Et toute la compagnie, oubliant déjà l’apostrophe de Cigalous à M. Labarterie, — s’esclaffa en entendant et en imitant malgré elle le rire nasal de Lacroustade…

Sur la place, çà et là, — c’était un dimanche, — des groupes qui jouaient aux boules quittèrent le jeu pour assister à l’arrivée d’une si belle voiture. Les fillettes pavoisées, selon le mot de Maurin, se promenaient, se donnant le bras ; sous les mimosas et les faux poivriers. Elles s’accoudèrent à la balustrade de la promenade qui surplombe la première terrasse et regardèrent aussi.

Il n’était pas loin de midi.

— C’est Caboufigue le fils, dit Maurin.

— V’aviès pas dit qu’èr’ùn darnagas ? tu ne l’avais pas dit que c’était un darnagas ? dit Mascurel.

— Un darnagas, tu l’avais dit, que c’en était un, insista Lacroustade en riant : coin ! coin ! coin !

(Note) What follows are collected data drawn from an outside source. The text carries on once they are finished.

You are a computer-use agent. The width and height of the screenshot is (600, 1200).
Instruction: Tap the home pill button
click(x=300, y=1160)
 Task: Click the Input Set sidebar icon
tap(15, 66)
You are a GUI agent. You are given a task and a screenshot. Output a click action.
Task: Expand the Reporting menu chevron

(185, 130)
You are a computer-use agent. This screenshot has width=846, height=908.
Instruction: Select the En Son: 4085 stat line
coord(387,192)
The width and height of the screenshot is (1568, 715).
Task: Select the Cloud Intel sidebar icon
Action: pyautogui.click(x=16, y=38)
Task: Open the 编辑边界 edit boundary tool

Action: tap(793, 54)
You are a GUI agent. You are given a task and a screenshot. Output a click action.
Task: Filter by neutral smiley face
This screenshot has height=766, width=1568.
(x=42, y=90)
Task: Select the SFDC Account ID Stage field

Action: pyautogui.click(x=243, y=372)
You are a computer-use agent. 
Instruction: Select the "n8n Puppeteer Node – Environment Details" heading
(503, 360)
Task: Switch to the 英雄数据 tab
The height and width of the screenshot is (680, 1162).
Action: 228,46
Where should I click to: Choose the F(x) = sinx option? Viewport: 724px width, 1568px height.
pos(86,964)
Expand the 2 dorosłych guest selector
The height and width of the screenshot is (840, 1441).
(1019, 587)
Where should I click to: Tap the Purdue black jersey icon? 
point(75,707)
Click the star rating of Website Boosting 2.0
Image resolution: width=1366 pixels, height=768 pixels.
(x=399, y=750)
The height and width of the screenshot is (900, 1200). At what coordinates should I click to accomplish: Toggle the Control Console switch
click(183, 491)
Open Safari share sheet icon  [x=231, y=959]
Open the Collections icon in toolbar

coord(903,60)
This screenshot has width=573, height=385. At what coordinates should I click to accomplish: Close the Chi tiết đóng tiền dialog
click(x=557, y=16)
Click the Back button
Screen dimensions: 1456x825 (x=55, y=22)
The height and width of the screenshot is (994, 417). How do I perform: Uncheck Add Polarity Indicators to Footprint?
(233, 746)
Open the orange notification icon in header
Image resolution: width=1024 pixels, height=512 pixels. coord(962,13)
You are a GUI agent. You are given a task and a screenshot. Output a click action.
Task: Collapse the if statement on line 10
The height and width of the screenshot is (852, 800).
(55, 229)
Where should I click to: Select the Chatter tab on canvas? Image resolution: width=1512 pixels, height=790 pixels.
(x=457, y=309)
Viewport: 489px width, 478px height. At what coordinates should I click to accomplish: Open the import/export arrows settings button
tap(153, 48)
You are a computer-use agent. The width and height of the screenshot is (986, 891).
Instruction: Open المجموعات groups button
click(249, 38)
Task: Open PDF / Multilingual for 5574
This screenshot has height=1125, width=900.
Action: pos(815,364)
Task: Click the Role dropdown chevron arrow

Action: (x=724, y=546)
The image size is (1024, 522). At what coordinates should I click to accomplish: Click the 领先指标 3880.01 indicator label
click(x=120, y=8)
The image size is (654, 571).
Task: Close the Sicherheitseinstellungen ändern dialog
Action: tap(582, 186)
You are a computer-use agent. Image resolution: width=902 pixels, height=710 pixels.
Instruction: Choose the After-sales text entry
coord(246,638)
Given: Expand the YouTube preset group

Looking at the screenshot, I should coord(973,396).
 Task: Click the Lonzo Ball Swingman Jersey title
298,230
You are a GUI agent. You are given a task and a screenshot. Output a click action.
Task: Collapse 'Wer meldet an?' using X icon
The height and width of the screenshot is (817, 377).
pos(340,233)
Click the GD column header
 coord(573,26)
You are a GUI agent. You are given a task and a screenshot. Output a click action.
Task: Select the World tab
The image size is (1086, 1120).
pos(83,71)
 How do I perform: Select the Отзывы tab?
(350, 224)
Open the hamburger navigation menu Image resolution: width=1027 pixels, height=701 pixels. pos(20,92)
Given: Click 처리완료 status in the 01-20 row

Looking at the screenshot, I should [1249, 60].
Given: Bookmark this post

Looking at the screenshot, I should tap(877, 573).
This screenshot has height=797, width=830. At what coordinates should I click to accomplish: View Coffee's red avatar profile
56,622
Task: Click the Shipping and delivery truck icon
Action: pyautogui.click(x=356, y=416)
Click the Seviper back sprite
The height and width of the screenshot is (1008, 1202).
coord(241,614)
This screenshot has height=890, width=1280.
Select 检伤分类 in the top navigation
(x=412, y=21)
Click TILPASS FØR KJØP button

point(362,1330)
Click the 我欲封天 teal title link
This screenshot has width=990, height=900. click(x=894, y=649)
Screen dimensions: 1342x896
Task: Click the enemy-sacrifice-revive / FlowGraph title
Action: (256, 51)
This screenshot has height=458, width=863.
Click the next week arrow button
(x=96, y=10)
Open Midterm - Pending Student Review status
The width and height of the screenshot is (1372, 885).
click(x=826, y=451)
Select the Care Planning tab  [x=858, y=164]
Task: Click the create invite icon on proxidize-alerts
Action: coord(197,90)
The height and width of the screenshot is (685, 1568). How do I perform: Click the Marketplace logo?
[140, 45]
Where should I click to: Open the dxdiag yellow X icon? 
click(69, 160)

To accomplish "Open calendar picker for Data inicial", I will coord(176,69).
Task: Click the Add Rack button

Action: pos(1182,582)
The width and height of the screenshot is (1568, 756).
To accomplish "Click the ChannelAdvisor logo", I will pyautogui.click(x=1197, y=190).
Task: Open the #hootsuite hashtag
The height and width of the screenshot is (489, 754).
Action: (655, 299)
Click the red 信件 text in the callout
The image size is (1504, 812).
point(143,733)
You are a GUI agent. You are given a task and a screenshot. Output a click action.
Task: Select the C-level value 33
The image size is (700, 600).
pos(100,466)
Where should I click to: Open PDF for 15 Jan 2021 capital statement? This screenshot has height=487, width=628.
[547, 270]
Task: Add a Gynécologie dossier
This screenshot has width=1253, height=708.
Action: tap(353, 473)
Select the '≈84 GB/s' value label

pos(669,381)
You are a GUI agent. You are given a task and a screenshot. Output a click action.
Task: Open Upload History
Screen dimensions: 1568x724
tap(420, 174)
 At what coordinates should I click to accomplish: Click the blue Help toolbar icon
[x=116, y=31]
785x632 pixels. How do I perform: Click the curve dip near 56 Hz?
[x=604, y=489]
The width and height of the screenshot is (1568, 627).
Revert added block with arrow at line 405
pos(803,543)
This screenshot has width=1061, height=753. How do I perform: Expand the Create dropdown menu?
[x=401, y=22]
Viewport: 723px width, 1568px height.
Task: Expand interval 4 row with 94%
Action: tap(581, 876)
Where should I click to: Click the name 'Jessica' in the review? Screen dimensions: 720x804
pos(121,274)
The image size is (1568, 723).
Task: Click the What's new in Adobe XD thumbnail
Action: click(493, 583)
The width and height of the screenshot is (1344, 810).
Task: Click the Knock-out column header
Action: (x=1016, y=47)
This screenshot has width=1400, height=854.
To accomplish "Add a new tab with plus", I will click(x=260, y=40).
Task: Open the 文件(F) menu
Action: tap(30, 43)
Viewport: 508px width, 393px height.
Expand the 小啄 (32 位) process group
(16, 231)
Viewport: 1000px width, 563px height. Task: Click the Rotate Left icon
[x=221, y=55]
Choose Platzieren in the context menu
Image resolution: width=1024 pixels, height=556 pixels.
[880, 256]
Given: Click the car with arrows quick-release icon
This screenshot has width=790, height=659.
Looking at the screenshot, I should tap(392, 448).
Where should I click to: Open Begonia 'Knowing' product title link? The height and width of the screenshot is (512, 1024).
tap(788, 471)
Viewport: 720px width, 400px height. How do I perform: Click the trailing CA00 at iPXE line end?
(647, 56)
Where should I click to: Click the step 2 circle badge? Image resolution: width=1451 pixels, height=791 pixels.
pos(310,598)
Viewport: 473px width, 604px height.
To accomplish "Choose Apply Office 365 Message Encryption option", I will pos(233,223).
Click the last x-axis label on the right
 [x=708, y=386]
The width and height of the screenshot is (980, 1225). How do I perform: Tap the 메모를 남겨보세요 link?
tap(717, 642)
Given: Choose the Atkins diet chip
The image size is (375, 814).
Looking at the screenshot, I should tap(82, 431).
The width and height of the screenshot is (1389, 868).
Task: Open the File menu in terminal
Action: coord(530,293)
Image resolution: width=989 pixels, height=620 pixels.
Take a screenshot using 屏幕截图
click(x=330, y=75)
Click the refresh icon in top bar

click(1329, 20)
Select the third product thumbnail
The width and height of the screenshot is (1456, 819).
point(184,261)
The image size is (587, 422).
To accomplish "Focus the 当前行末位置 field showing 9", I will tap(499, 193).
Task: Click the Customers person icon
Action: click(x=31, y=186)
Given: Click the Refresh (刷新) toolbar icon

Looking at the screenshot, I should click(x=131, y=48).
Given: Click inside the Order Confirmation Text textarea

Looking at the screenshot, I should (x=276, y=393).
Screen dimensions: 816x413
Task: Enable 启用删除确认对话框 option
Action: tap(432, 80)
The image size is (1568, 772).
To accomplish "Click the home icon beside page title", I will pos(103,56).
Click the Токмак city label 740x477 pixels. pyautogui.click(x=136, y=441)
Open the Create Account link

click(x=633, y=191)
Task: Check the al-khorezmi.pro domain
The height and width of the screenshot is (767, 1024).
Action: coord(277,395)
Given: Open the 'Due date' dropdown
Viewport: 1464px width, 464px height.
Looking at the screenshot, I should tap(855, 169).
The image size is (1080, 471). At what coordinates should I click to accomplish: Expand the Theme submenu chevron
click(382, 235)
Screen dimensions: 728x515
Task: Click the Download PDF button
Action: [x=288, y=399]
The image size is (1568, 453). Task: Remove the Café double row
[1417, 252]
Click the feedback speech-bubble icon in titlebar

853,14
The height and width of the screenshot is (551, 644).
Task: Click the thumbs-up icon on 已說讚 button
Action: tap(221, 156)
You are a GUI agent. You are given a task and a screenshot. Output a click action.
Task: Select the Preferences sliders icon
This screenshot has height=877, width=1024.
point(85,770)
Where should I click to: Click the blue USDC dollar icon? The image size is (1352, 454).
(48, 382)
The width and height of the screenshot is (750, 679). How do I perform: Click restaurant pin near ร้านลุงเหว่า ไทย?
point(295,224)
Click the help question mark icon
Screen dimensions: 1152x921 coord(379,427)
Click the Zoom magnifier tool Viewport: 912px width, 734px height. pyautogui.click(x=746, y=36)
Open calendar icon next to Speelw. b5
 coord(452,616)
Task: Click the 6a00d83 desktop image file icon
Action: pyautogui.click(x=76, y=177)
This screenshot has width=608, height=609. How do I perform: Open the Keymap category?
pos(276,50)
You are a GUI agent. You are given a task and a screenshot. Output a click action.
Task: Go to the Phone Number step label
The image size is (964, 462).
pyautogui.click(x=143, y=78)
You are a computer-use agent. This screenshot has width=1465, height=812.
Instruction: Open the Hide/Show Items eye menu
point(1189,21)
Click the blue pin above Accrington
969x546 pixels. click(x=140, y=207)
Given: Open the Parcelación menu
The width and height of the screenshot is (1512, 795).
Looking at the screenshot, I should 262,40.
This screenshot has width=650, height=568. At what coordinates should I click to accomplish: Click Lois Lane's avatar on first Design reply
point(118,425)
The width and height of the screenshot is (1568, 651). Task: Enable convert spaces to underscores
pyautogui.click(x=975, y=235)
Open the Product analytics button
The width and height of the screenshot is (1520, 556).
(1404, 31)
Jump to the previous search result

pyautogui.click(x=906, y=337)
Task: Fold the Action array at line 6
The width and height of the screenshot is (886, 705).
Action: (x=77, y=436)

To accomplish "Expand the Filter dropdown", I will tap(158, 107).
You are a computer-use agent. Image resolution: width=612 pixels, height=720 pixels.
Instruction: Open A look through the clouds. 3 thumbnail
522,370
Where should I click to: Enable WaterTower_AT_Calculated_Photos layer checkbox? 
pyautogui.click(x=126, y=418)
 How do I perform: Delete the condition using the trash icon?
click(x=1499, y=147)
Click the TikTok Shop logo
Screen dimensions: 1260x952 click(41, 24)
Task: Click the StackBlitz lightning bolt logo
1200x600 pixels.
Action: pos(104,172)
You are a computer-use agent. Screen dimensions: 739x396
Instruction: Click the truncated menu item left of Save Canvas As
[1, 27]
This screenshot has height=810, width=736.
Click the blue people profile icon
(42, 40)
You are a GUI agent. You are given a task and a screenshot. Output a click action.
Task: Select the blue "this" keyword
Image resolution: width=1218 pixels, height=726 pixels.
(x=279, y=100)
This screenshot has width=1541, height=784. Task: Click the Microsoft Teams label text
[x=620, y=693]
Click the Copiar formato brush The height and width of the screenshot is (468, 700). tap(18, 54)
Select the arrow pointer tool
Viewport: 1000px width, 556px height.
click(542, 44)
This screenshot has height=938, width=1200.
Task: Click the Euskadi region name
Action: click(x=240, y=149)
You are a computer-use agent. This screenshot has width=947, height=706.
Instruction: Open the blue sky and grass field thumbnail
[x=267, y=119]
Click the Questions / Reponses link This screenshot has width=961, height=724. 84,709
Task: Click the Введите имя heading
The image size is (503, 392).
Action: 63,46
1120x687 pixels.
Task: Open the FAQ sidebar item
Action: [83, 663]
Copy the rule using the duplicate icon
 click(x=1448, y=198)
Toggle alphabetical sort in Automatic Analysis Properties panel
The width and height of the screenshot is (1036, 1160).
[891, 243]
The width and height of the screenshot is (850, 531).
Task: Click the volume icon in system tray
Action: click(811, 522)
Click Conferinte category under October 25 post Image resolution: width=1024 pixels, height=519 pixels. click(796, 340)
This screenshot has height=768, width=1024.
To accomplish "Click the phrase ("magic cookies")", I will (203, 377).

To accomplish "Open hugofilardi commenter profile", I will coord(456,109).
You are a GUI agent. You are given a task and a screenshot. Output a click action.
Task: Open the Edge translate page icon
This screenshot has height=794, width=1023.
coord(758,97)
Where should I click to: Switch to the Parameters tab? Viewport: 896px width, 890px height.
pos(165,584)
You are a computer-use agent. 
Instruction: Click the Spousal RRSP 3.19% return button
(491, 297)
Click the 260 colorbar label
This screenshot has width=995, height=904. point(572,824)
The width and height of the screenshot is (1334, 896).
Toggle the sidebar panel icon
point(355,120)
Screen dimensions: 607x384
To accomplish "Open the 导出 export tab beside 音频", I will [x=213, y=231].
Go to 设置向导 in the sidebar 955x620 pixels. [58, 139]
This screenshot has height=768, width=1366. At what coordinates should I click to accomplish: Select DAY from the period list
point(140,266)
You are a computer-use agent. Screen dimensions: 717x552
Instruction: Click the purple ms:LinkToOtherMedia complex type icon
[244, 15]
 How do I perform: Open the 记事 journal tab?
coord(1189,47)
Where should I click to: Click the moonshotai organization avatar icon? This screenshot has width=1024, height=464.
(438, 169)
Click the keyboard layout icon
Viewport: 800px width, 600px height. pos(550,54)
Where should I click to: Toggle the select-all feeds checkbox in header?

À l’angle de la place et de l’hôtel d’Halbran, le landau s’arrêta. Caboufigue le fils, baron de la Canestelle, haut sur col, le col blanc au-dessus d’une chemise de couleur, la cravate provocante, la canne en bois des îles à la main, sauta à bas de sa voiture à peine arrêtée et se dirigea vers le groupe où il reconnaissait Maurin.

— Mille excuses, messieurs, dit-il, avec son bel accent de Paris, un accent tout neuf, qui lui servait rarement, — vous savez peut-être ce qui m’amène ?

Ces messieurs s’inclinèrent, faisant signe que non.